> [Work to be completed]
Retype the lines of the data below word for word, beginning with the line that contains "HOME (226, 77)" and continuing through the line that contains "info@eliteukforces.info (966, 2040)", with both of those lines included.

------------------------------------------------------------

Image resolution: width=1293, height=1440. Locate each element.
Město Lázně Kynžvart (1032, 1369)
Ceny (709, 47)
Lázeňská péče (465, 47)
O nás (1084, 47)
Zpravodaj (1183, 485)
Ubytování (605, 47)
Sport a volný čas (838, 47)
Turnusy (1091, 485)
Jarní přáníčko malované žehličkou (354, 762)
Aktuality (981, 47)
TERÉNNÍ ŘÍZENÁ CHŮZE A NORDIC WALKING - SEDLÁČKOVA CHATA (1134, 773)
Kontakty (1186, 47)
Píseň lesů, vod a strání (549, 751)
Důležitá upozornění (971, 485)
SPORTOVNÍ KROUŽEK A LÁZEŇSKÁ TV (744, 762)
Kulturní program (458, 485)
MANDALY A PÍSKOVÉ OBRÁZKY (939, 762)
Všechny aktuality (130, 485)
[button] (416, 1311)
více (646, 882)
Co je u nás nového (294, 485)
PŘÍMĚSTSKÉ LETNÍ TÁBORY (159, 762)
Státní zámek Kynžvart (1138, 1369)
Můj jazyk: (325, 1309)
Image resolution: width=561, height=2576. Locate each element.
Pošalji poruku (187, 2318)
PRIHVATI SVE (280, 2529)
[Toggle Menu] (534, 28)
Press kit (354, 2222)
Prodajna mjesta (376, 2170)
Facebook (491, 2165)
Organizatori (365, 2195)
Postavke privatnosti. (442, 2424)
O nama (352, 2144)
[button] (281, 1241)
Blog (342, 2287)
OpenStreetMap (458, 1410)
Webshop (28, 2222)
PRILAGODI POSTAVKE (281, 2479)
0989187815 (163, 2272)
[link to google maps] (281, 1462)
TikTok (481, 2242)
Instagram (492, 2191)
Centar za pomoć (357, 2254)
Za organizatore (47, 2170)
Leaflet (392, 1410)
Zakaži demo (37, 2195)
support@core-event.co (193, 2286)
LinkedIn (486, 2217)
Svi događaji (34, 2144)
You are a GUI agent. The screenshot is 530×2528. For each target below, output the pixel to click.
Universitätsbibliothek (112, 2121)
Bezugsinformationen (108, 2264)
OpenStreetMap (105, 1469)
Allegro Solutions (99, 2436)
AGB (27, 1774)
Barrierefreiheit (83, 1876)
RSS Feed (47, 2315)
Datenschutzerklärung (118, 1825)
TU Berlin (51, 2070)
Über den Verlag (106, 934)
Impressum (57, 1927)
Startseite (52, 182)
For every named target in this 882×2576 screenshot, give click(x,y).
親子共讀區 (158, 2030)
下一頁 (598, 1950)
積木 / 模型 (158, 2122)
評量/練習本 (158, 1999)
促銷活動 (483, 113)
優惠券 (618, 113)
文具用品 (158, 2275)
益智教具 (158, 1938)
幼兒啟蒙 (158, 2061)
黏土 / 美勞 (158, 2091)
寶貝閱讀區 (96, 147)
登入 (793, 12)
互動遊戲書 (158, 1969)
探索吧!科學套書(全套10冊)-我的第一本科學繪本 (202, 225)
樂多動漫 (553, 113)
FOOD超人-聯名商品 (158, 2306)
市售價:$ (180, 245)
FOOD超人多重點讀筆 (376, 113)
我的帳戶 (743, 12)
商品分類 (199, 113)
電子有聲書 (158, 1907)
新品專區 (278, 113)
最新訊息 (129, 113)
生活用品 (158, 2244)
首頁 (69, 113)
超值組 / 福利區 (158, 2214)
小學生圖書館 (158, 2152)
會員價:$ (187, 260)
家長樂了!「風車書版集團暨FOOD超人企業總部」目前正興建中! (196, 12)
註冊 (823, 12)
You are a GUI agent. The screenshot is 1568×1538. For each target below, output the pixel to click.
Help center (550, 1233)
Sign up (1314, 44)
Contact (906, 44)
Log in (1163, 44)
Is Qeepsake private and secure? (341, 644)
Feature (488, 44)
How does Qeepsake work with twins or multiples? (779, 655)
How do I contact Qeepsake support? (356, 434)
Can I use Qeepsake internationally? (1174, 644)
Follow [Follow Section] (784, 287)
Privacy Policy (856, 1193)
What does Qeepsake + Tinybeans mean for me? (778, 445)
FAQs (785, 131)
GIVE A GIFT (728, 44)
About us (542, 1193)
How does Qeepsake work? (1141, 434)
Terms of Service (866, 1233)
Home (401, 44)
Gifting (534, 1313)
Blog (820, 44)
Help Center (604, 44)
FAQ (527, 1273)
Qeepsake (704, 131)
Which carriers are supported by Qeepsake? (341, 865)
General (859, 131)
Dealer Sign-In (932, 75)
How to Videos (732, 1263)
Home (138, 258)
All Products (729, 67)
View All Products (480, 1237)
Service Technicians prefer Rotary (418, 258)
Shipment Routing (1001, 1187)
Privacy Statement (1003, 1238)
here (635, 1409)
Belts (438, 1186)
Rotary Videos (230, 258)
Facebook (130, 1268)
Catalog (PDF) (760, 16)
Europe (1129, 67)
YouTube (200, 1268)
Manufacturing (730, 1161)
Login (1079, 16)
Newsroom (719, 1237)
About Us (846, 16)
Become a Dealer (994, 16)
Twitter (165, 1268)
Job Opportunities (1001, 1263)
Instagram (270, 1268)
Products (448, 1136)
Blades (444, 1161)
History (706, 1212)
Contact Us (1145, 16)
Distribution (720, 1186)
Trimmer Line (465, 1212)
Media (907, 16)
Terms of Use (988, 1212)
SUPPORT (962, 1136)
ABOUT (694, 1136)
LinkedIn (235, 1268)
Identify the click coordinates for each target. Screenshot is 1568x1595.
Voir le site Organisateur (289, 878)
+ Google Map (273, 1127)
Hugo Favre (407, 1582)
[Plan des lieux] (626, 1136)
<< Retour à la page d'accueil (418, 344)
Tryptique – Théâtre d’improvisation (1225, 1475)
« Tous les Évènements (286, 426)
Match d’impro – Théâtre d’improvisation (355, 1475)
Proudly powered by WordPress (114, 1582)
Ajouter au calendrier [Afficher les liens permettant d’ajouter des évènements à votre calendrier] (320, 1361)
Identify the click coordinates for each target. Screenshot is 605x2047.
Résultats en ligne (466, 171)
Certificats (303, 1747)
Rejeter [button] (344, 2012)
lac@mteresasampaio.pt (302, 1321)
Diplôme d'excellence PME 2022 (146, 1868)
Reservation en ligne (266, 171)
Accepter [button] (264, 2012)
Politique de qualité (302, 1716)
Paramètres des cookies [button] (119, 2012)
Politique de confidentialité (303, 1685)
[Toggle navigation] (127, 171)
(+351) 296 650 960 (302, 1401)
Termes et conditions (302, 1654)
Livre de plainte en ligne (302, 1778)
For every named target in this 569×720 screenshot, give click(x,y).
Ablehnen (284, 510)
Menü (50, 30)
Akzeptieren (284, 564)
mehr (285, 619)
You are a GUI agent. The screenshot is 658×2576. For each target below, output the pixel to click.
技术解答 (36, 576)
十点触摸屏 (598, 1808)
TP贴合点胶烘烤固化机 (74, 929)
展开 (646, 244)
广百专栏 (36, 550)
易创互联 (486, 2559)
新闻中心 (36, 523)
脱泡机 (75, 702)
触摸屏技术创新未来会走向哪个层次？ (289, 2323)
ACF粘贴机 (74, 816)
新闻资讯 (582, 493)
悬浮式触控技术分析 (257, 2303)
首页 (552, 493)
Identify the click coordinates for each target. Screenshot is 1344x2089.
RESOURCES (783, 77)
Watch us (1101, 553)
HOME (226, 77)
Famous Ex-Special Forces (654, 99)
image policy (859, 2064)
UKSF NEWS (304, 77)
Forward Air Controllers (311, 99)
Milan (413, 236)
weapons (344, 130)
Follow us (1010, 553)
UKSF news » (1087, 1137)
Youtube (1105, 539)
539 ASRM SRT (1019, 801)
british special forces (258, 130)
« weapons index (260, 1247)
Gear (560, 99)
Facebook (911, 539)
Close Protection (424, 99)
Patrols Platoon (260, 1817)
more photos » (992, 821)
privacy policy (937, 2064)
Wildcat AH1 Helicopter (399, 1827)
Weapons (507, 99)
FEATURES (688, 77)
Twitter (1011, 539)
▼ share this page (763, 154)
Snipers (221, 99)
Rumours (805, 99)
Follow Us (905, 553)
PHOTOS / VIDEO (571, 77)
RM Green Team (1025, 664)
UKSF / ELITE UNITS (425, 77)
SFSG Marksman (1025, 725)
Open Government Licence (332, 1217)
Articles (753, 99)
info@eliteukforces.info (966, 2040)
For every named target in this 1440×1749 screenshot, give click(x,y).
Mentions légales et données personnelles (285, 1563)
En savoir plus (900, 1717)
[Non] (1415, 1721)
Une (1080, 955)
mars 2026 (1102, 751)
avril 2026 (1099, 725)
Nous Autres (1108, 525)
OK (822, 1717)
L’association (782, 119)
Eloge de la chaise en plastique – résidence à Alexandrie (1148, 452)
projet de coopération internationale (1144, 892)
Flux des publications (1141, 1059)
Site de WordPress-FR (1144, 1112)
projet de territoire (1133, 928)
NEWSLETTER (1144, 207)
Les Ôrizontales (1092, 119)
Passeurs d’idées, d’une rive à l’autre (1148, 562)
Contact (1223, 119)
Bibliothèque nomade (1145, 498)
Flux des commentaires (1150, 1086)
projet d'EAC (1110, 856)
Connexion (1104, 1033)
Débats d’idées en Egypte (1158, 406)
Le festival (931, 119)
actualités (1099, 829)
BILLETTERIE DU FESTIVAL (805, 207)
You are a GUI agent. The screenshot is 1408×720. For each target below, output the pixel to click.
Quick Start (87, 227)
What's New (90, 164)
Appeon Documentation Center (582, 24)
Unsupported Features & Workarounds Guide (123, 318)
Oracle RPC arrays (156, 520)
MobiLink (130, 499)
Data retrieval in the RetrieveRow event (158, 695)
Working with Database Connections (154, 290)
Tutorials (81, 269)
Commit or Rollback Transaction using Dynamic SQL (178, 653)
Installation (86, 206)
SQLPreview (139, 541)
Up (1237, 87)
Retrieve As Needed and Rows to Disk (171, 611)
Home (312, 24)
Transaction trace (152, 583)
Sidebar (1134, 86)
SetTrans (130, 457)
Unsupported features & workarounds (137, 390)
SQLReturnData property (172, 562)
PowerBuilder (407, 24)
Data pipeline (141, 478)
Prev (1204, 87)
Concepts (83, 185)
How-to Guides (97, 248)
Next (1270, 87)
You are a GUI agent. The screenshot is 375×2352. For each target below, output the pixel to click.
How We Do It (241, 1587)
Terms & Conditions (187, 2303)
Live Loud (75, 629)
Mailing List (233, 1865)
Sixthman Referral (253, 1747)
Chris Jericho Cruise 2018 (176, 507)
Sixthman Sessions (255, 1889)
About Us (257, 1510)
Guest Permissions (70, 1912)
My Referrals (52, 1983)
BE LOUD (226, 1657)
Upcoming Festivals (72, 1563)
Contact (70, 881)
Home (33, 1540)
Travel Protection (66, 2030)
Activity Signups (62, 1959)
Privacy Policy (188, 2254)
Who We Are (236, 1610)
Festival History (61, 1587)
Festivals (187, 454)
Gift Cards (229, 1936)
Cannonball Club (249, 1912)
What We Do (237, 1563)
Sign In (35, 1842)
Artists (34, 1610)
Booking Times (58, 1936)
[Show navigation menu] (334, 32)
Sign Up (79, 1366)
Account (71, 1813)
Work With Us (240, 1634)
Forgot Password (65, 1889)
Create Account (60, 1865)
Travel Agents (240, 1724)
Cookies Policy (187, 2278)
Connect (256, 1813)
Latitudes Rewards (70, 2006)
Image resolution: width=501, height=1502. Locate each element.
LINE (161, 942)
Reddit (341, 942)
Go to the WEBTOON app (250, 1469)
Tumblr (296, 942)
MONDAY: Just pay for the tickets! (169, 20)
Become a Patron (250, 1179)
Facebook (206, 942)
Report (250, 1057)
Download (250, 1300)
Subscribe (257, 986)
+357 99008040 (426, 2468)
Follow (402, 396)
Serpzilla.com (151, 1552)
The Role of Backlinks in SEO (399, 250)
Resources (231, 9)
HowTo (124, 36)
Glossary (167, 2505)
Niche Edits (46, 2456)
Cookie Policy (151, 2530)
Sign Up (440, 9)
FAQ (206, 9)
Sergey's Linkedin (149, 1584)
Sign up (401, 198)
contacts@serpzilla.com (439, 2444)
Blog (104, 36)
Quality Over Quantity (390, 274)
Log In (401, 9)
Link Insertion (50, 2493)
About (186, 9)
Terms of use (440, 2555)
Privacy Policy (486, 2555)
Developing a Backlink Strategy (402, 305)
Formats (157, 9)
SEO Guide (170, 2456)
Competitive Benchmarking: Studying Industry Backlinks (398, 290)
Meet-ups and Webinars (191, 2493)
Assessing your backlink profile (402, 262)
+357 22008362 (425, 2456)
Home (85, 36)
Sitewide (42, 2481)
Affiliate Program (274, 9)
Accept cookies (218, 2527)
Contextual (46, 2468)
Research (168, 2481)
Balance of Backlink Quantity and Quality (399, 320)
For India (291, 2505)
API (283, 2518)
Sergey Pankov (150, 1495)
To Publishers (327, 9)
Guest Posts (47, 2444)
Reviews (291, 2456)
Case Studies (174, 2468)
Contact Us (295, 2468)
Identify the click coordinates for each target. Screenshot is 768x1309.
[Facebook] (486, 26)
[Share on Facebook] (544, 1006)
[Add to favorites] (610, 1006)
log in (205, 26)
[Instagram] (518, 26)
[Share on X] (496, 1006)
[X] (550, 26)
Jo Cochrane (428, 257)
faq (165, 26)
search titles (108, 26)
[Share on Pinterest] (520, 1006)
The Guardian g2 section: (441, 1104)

------------------------------------------------------------

> [Complete response]
HOME (226, 77)
Famous Ex-Special Forces (654, 99)
image policy (859, 2064)
UKSF NEWS (304, 77)
Forward Air Controllers (311, 99)
Milan (413, 236)
weapons (344, 130)
Follow us (1010, 553)
UKSF news » (1087, 1137)
Youtube (1105, 539)
539 ASRM SRT (1019, 801)
british special forces (258, 130)
« weapons index (260, 1247)
Gear (560, 99)
Facebook (911, 539)
Close Protection (424, 99)
Patrols Platoon (260, 1817)
more photos » (992, 821)
privacy policy (937, 2064)
Wildcat AH1 Helicopter (399, 1827)
Weapons (507, 99)
FEATURES (688, 77)
Twitter (1011, 539)
▼ share this page (763, 154)
Snipers (221, 99)
Rumours (805, 99)
Follow Us (905, 553)
PHOTOS / VIDEO (571, 77)
RM Green Team (1025, 664)
UKSF / ELITE UNITS (425, 77)
SFSG Marksman (1025, 725)
Open Government Licence (332, 1217)
Articles (753, 99)
info@eliteukforces.info (966, 2040)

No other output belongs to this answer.